Kaggle, in partnership with Google DeepMind, has announced the results of its first "Kaggle Game Arena — Chess Text Input" competition, where AI models battled using only text-based inputs. The tournament, which ran from August 5-7, 2025, saw OpenAI's o3 emerge victorious, delivering a decisive 4-0 sweep against xAI's Grok 4 in the final match. The competition aimed to rigorously evaluate the reasoning capabilities of large language models (LLMs) in a strategic game environment.
The unique format of the tournament mandated that participating AI models, including prominent LLMs like Google's Gemini 2.5 Pro, Anthropic's Claude Opus 4, and DeepSeek-R1, could not utilize external tools or move validation. This rule forced the models to rely solely on their internal reasoning to generate chess moves from text prompts. As stated in the official tweet from Kaggle, "AI models faced off using only text inputs (no tools, no move validation) in 40+ matches per pairing to build a robust Elo-like ranking."

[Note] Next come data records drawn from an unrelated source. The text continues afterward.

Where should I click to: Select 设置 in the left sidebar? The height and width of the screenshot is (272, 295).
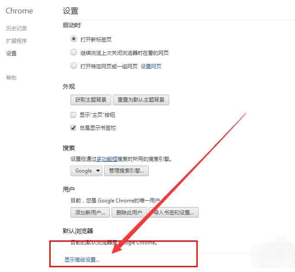(x=11, y=54)
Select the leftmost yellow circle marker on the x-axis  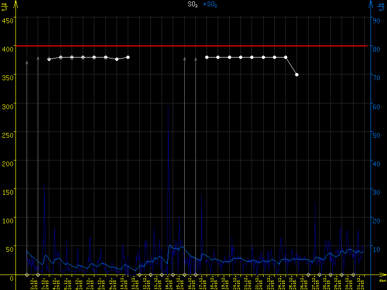[27, 275]
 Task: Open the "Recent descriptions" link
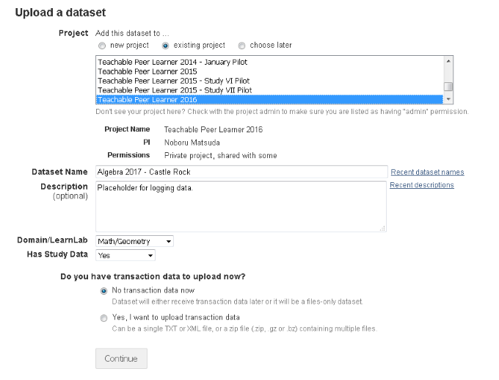click(421, 185)
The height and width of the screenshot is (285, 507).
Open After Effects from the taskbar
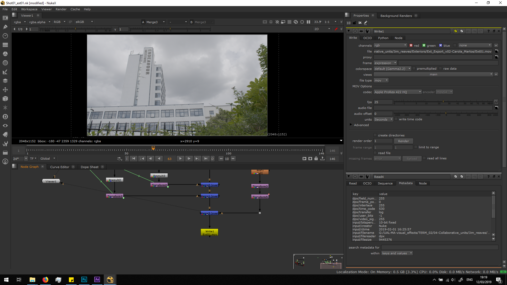(97, 279)
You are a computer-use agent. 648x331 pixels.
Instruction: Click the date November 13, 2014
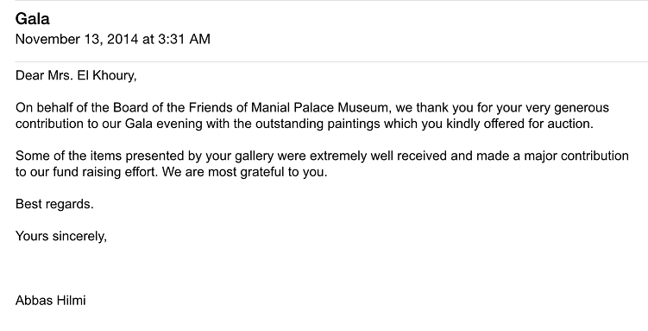click(x=77, y=39)
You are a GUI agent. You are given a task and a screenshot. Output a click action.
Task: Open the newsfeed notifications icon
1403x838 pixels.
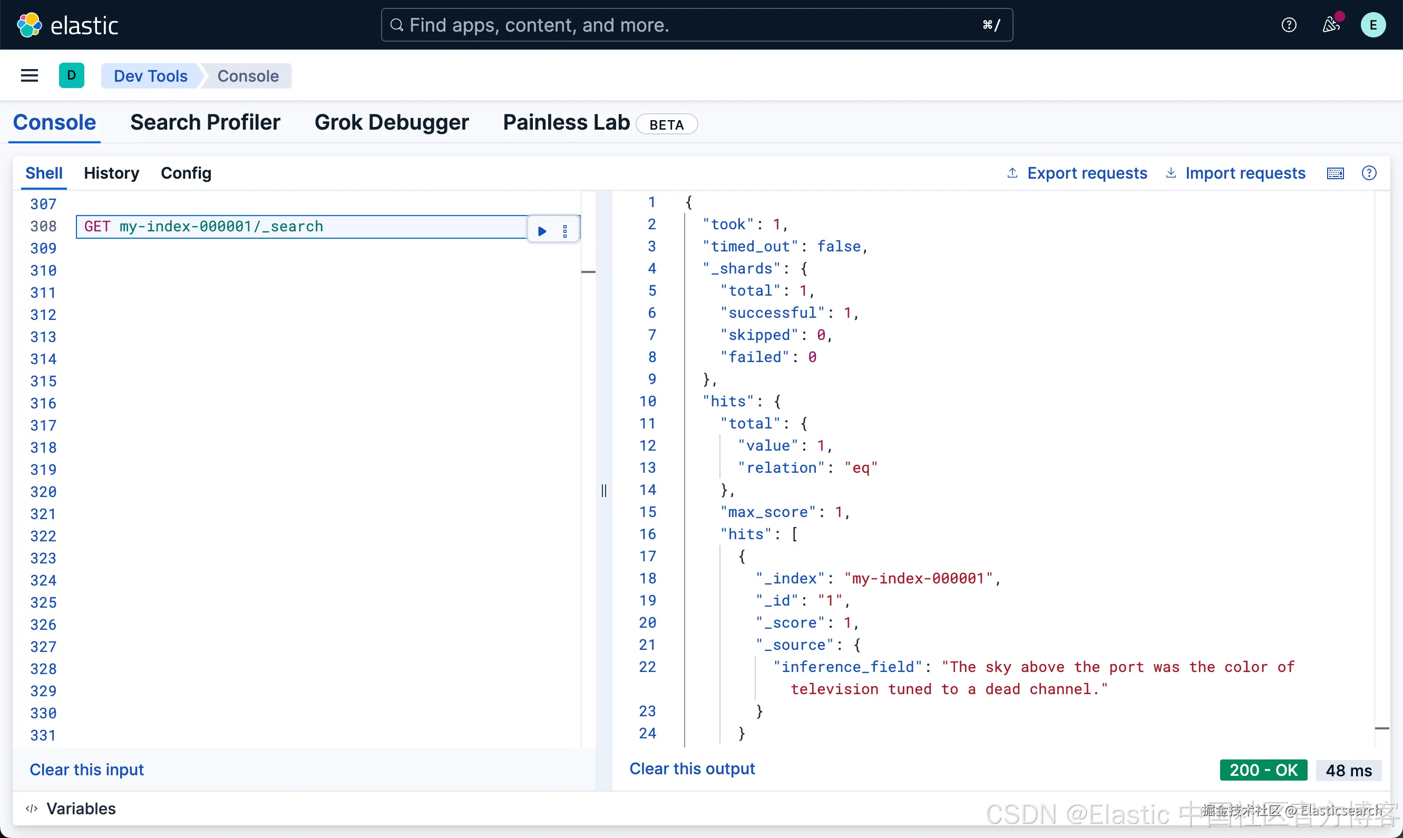pyautogui.click(x=1331, y=25)
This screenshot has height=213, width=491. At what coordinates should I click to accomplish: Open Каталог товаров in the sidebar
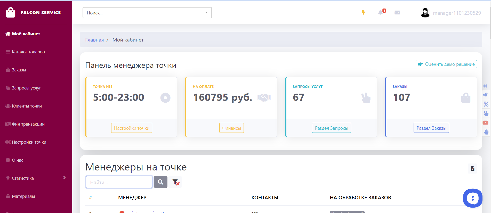tap(28, 52)
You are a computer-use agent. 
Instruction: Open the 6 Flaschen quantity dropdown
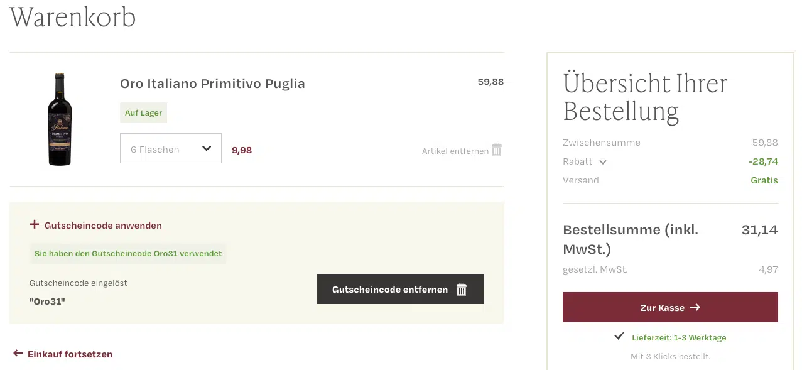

The final showdown between o3 and Grok 4 garnered significant attention, with chess grandmaster Magnus Carlsen providing commentary. Carlsen notably critiqued Grok 4's performance, likening its play to "kids' games" and estimating its chess strength at approximately "800 Elo," highlighting its strategic shortcomings compared to o3, which he assessed at "1200 Elo." This outcome also underscored the ongoing rivalry between OpenAI co-founder Sam Altman and xAI founder Elon Musk.
The Kaggle Game Arena is positioned as a new, open-source benchmarking platform designed to push the boundaries of AI evaluation beyond traditional static tests. Google DeepMind and Kaggle emphasize that strategic games like chess provide a dynamic and verifiable measure of AI capabilities, testing skills such as long-term planning and adaptation against intelligent opponents. The platform also generates a comprehensive, Elo-like leaderboard based on hundreds of "behind the scenes" games to provide a robust benchmark.
Looking ahead, Kaggle plans to expand the Game Arena to include other complex strategic games, such as Go and Werewolf, further challenging AI models in diverse scenarios. This initiative aims to provide deeper insights into how AI systems "think" and adapt under pressure, contributing to the development of more generally intelligent AI.